▶ Task item
Even where a record seems odd, copy it exactly as it appears below.
#### Provided material ####
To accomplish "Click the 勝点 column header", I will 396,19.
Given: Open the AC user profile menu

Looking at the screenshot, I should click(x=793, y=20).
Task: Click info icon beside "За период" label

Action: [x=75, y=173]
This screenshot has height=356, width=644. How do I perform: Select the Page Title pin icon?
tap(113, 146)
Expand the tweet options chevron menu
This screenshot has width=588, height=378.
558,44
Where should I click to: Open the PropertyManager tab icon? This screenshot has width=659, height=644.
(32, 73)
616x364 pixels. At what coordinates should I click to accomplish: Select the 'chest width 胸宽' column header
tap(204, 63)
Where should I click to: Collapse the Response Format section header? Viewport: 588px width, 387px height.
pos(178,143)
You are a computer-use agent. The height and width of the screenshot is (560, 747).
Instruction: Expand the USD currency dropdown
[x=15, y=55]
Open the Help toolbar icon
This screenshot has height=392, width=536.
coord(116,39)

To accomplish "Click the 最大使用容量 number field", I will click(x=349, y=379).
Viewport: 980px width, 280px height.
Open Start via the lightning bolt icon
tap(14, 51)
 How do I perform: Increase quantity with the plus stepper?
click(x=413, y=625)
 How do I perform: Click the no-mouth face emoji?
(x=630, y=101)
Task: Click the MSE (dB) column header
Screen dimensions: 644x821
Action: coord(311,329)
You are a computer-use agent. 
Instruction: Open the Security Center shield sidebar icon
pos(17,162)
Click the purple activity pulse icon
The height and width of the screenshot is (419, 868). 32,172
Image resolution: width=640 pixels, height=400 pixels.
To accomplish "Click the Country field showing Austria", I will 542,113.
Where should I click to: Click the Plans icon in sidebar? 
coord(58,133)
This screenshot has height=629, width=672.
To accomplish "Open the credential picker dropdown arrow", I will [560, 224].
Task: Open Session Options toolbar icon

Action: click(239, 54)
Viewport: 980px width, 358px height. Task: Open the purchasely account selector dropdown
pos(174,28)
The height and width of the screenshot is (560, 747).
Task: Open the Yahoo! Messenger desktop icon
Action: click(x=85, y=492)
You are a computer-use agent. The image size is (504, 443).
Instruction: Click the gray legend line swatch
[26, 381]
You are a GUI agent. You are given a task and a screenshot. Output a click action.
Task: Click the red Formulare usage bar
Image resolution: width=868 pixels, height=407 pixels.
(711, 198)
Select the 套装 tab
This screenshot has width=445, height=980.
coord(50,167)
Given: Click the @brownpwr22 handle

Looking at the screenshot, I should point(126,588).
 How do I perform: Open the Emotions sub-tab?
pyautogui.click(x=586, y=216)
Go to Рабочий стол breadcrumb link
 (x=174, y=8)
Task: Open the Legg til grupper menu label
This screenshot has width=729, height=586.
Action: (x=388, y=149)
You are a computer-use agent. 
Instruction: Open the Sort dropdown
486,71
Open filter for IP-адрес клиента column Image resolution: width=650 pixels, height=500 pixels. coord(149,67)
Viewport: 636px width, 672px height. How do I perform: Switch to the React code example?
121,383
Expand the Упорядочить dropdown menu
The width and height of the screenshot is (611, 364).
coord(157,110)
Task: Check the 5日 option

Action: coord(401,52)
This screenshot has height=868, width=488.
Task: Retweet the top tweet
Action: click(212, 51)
####
▶ Solution for this task
To accomplish "Click the 勝点 column header", I will 396,19.
Given: Open the AC user profile menu

Looking at the screenshot, I should click(x=793, y=20).
Task: Click info icon beside "За период" label

Action: [x=75, y=173]
This screenshot has height=356, width=644. How do I perform: Select the Page Title pin icon?
tap(113, 146)
Expand the tweet options chevron menu
This screenshot has width=588, height=378.
558,44
Where should I click to: Open the PropertyManager tab icon? This screenshot has width=659, height=644.
(32, 73)
616x364 pixels. At what coordinates should I click to accomplish: Select the 'chest width 胸宽' column header
tap(204, 63)
Where should I click to: Collapse the Response Format section header? Viewport: 588px width, 387px height.
pos(178,143)
You are a computer-use agent. The height and width of the screenshot is (560, 747).
Instruction: Expand the USD currency dropdown
[x=15, y=55]
Open the Help toolbar icon
This screenshot has height=392, width=536.
coord(116,39)

To accomplish "Click the 最大使用容量 number field", I will click(x=349, y=379).
Viewport: 980px width, 280px height.
Open Start via the lightning bolt icon
tap(14, 51)
 How do I perform: Increase quantity with the plus stepper?
click(x=413, y=625)
 How do I perform: Click the no-mouth face emoji?
(x=630, y=101)
Task: Click the MSE (dB) column header
Screen dimensions: 644x821
Action: coord(311,329)
You are a computer-use agent. 
Instruction: Open the Security Center shield sidebar icon
pos(17,162)
Click the purple activity pulse icon
The height and width of the screenshot is (419, 868). 32,172
Image resolution: width=640 pixels, height=400 pixels.
To accomplish "Click the Country field showing Austria", I will 542,113.
Where should I click to: Click the Plans icon in sidebar? 
coord(58,133)
This screenshot has height=629, width=672.
To accomplish "Open the credential picker dropdown arrow", I will [560, 224].
Task: Open Session Options toolbar icon

Action: click(239, 54)
Viewport: 980px width, 358px height. Task: Open the purchasely account selector dropdown
pos(174,28)
The height and width of the screenshot is (560, 747).
Task: Open the Yahoo! Messenger desktop icon
Action: click(x=85, y=492)
You are a computer-use agent. The image size is (504, 443).
Instruction: Click the gray legend line swatch
[26, 381]
You are a GUI agent. You are given a task and a screenshot. Output a click action.
Task: Click the red Formulare usage bar
Image resolution: width=868 pixels, height=407 pixels.
(711, 198)
Select the 套装 tab
This screenshot has width=445, height=980.
coord(50,167)
Given: Click the @brownpwr22 handle

Looking at the screenshot, I should point(126,588).
 How do I perform: Open the Emotions sub-tab?
pyautogui.click(x=586, y=216)
Go to Рабочий стол breadcrumb link
 (x=174, y=8)
Task: Open the Legg til grupper menu label
This screenshot has width=729, height=586.
Action: (x=388, y=149)
You are a computer-use agent. 
Instruction: Open the Sort dropdown
486,71
Open filter for IP-адрес клиента column Image resolution: width=650 pixels, height=500 pixels. coord(149,67)
Viewport: 636px width, 672px height. How do I perform: Switch to the React code example?
121,383
Expand the Упорядочить dropdown menu
The width and height of the screenshot is (611, 364).
coord(157,110)
Task: Check the 5日 option

Action: coord(401,52)
This screenshot has height=868, width=488.
Task: Retweet the top tweet
Action: click(212, 51)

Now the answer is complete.